[Start of Attachment]
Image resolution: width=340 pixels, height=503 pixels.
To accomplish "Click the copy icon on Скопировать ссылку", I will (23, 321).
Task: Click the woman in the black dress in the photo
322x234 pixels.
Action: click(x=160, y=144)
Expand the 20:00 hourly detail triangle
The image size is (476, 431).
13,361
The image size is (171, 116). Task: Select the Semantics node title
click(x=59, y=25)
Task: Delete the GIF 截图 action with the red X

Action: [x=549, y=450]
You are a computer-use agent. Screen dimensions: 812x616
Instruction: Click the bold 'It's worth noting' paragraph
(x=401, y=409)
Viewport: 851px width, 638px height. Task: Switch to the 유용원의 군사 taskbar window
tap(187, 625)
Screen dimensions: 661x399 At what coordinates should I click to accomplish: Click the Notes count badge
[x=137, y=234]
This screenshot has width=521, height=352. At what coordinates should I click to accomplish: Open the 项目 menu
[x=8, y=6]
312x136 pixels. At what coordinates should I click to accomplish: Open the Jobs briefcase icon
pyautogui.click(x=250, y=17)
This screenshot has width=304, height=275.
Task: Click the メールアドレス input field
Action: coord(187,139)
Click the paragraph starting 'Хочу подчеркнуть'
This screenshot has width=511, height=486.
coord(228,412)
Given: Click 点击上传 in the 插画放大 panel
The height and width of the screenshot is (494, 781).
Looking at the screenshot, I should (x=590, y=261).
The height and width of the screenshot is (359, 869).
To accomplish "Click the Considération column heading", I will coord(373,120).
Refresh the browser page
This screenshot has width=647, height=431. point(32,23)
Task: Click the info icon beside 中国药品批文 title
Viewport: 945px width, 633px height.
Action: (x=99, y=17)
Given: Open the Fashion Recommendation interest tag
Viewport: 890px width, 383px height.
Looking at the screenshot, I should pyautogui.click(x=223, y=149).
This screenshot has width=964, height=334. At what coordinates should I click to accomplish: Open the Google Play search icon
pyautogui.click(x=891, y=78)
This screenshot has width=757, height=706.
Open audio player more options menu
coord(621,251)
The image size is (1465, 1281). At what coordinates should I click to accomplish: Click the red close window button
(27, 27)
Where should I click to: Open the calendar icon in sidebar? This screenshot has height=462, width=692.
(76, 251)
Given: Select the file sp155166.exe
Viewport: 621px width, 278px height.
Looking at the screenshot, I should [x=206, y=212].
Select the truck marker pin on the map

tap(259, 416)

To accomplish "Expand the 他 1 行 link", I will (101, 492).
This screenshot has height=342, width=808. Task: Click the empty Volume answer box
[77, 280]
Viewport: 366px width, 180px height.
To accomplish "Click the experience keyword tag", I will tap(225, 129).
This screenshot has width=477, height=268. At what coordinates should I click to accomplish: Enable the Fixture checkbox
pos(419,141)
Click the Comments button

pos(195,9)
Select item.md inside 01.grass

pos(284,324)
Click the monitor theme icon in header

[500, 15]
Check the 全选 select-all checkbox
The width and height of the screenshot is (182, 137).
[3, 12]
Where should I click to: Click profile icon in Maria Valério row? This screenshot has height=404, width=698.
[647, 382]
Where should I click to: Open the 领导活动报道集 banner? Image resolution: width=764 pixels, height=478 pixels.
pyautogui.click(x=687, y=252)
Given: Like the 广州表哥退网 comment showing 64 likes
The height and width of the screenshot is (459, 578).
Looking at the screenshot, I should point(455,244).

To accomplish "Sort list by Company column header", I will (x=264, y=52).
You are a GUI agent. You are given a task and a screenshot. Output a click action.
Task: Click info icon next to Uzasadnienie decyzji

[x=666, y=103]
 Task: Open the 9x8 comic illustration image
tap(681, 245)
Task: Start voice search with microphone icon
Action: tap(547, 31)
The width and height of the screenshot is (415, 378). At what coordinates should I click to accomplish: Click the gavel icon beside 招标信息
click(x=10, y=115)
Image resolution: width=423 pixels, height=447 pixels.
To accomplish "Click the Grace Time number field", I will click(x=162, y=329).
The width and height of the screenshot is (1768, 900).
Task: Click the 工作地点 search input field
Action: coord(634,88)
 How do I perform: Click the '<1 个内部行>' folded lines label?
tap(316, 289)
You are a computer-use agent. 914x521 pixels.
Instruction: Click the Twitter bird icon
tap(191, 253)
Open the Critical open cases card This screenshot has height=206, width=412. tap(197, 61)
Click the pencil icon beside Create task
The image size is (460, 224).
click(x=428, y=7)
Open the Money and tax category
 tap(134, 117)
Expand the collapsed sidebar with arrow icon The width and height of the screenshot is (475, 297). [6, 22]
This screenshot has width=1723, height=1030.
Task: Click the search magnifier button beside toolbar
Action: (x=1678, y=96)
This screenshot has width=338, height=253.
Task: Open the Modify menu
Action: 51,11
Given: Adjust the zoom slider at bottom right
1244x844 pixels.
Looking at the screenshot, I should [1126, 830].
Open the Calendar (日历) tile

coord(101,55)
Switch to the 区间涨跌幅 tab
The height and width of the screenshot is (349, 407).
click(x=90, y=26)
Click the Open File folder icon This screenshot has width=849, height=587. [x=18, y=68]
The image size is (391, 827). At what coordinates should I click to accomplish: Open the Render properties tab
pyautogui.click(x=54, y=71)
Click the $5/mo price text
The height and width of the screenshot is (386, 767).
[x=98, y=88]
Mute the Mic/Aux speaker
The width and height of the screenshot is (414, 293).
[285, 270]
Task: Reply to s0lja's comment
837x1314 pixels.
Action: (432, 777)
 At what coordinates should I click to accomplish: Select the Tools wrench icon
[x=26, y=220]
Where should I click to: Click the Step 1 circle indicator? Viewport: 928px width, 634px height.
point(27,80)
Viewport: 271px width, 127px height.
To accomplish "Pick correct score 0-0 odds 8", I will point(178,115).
[End of Attachment]
### [EXERCISE AIM]
Look over the listing. Pull out every line with the string "column" in it.

### [EXERCISE SOLUTION]
To accomplish "Click the Considération column heading", I will coord(373,120).
To accomplish "Sort list by Company column header", I will (x=264, y=52).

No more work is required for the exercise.